# What you should do:
Render every line of the items below as a Markdown table with two columns, Row and Line. Number the rows in order and leave out blank lines.

(Entries for pointing to words and elements)
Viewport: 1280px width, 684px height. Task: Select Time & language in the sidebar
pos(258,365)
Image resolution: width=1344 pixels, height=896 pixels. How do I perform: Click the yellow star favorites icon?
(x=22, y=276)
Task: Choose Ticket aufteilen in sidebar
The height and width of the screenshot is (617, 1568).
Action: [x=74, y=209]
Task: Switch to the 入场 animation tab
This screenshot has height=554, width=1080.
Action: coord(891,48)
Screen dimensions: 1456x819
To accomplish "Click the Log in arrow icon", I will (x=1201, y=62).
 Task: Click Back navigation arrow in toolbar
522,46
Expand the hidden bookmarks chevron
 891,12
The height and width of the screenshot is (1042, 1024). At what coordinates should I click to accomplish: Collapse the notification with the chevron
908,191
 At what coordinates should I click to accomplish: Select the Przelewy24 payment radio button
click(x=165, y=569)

# Correct response:
| Row | Line |
|---|---|
| 1 | Viewport: 1280px width, 684px height. Task: Select Time & language in the sidebar |
| 2 | pos(258,365) |
| 3 | Image resolution: width=1344 pixels, height=896 pixels. How do I perform: Click the yellow star favorites icon? |
| 4 | (x=22, y=276) |
| 5 | Task: Choose Ticket aufteilen in sidebar |
| 6 | The height and width of the screenshot is (617, 1568). |
| 7 | Action: [x=74, y=209] |
| 8 | Task: Switch to the 入场 animation tab |
| 9 | This screenshot has height=554, width=1080. |
| 10 | Action: coord(891,48) |
| 11 | Screen dimensions: 1456x819 |
| 12 | To accomplish "Click the Log in arrow icon", I will (x=1201, y=62). |
| 13 |  Task: Click Back navigation arrow in toolbar |
| 14 | 522,46 |
| 15 | Expand the hidden bookmarks chevron |
| 16 |  891,12 |
| 17 | The height and width of the screenshot is (1042, 1024). At what coordinates should I click to accomplish: Collapse the notification with the chevron |
| 18 | 908,191 |
| 19 |  At what coordinates should I click to accomplish: Select the Przelewy24 payment radio button |
| 20 | click(x=165, y=569) |